Corte Suprema ordena a colegio de Puerto Montt matricular a alumnos para el año escolar 2021 sin volver a pasar por proceso de admisión

La Corte Suprema acogió un recurso de protección y ordenó a la Fundación Educacional San Francisco Javier de Puerto Montt matricular para el año lectivo 2021 a dos hermanos sin pasar, nuevamente, por el proceso de selección y en el mismo nivel que debieron dejar al no poder continuar con la modalidad de educación a distancia implementado durante el presente año.

En la sentencia (causa rol 99.393-2020), la Tercera Sala del máximo tribunal –integrada por los ministros Sergio Muñoz, María Eugenia Sandoval, Ángela Vivanco y los abogados integrantes Jorge Lagos y Pedro Pierry– estableció el actuar arbitrario e ilegal del establecimiento al no aceptar la matrícula de los alumnos.

“Que, bajo esta premisa, se debe enfatizar que si bien esta Corte reconoce que la recurrida se encuentra plenamente autorizada por ley para determinar el mecanismo de admisión al que debe someterse todo estudiante que tenga interés en ser alumno regular del Colegio San Francisco Javier, fundándose entre otros aspectos, en el sistema de evaluación de ingreso”, plantea el fallo.

Agregando que no es menos cierto que la contingencia sanitaria que experimenta el país “permite la adopción de medidas disímiles que otorguen facilidades, al tiempo de garantizar la continuidad del proceso educativo de los distintos miembros que forman parte de la comunidad escolar”.

Esto, tanto más si se considera “que constituye una obligación de la autoridad del establecimiento educacional, adoptar las medidas para que se observen los derechos y deberes, según fue analizado en el fundamento cuarto, con miras a fomentar el desarrollo a la educación en todos sus niveles”,

La resolución agrega que: “Tal aserto impone la necesidad de implementar una serie de medidas de carácter excepcional, especialmente diseñadas para enfrentar acontecimientos también excepcionales, como es el caso de la emergencia sanitaria declarada en marzo recién pasado”.

“En ese escenario se torna indispensable evaluar las dificultades en la continuidad regular de los estudios por el alumnado como consecuencia directa de la emergencia sanitaria, a condición de que la ponderación de los antecedentes quede supeditada al criterio de razonabilidad”.

Para el máximo tribunal del país: “(…) la situación descrita por los recurrentes relativa a las dificultades de aprendizaje, se vinculan con la atención limitada e hiperactividad que presentan sus hijos, según el diagnóstico clínico de ambos niños, siendo innegable que la modalidad de enseñanza acogida por el establecimiento educacional implican que el proceso de aprendizaje se vuelva en extremo complejo”.

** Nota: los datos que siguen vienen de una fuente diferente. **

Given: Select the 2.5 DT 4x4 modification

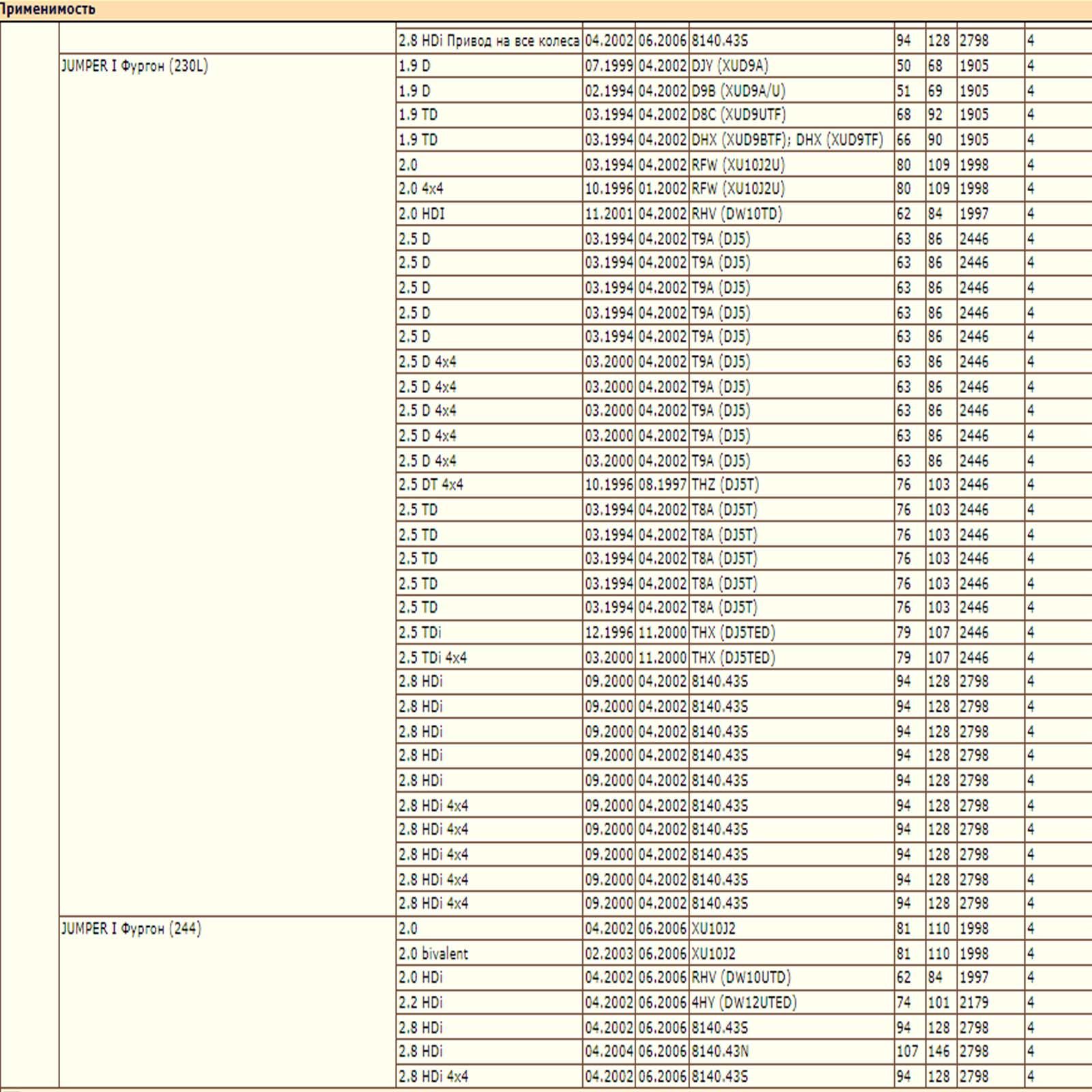Looking at the screenshot, I should tap(489, 485).
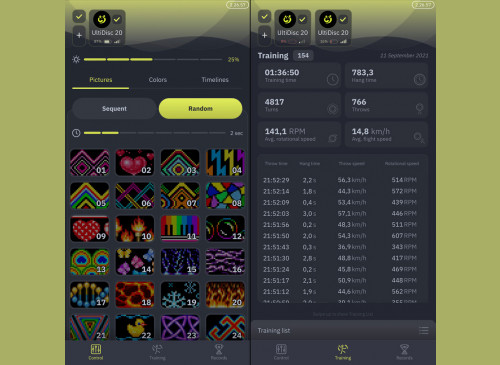Open the Records trophy icon in right screen
Viewport: 500px width, 365px height.
tap(404, 349)
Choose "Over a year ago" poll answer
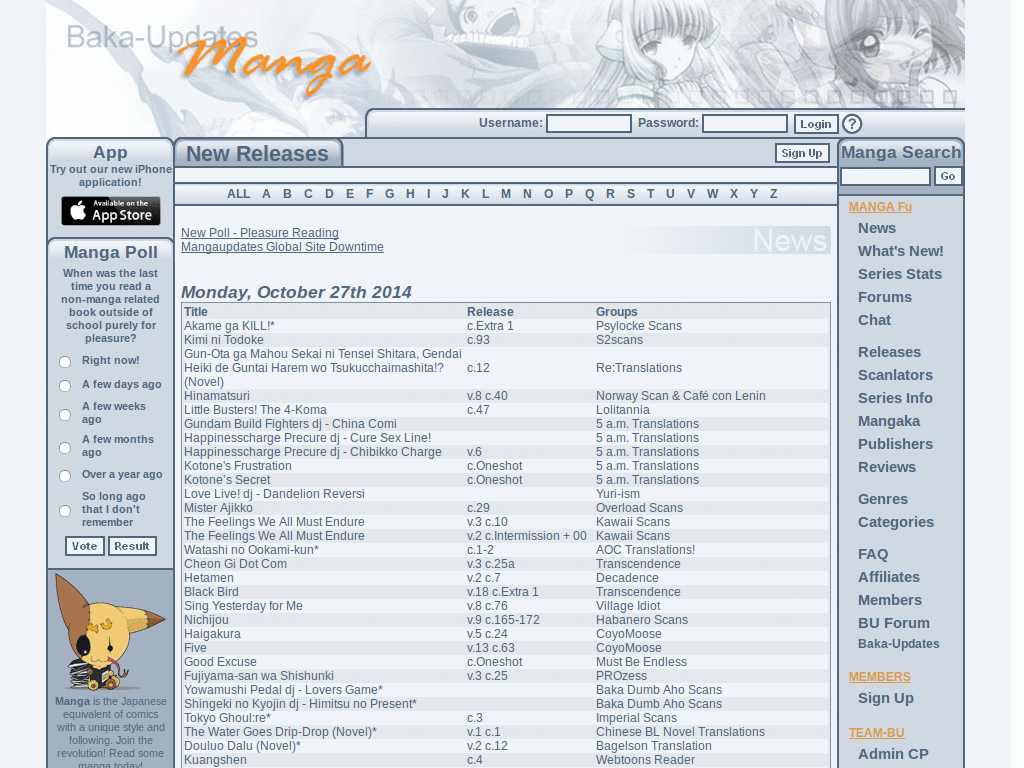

Esto, atendida la crisis sanitaria y las disposiciones adoptadas por las autoridades competentes, considerando a alumnos que en condiciones de normalidad se ven afectados por la dificultad para prestar atención, asociado a la facilidad de distracción frente a cualquier tipo de estímulo que se enfrente, así como el desarrollo de una intensa actividad motora”.

“Es por ello –prosigue– que situaciones excepcionales imponen la necesidad de disponer medidas de idéntica naturaleza, de tal suerte que la interrupción del año escolar de ambos menores de ningún modo inhibe al establecimiento educacional para que ambos puedan reiniciar el año académico correspondiente durante el período siguiente, sin necesidad de someterse al proceso de admisión contemplado para el ingreso del nuevo alumnado a la comunidad escolar”.

Esto, puesto que el propósito de los padres no ha sido marginarse de la comunidad escolar, sino que atender la realidad particular de sus hijos, sacrificando el año lectivo de los mismos para reincorporarse el año siguiente”.

“Que acorde a lo razonado sólo es posible concluir que la recurrida contraviene el principio de igualdad ante la ley consagrado en el artículo 19 N° 2 de la Carta Fundamental, al desatender que las distinciones en ciertos casos no solo se encuentran permitidas, sino que, más bien, puede considerarse que constitucionalmente son exigibles, a fin de tratar de manera desigual a quienes se encuentran también bajo una situación desigual”, añade.

Decisión adoptada con el voto en contra de la ministra Sandoval.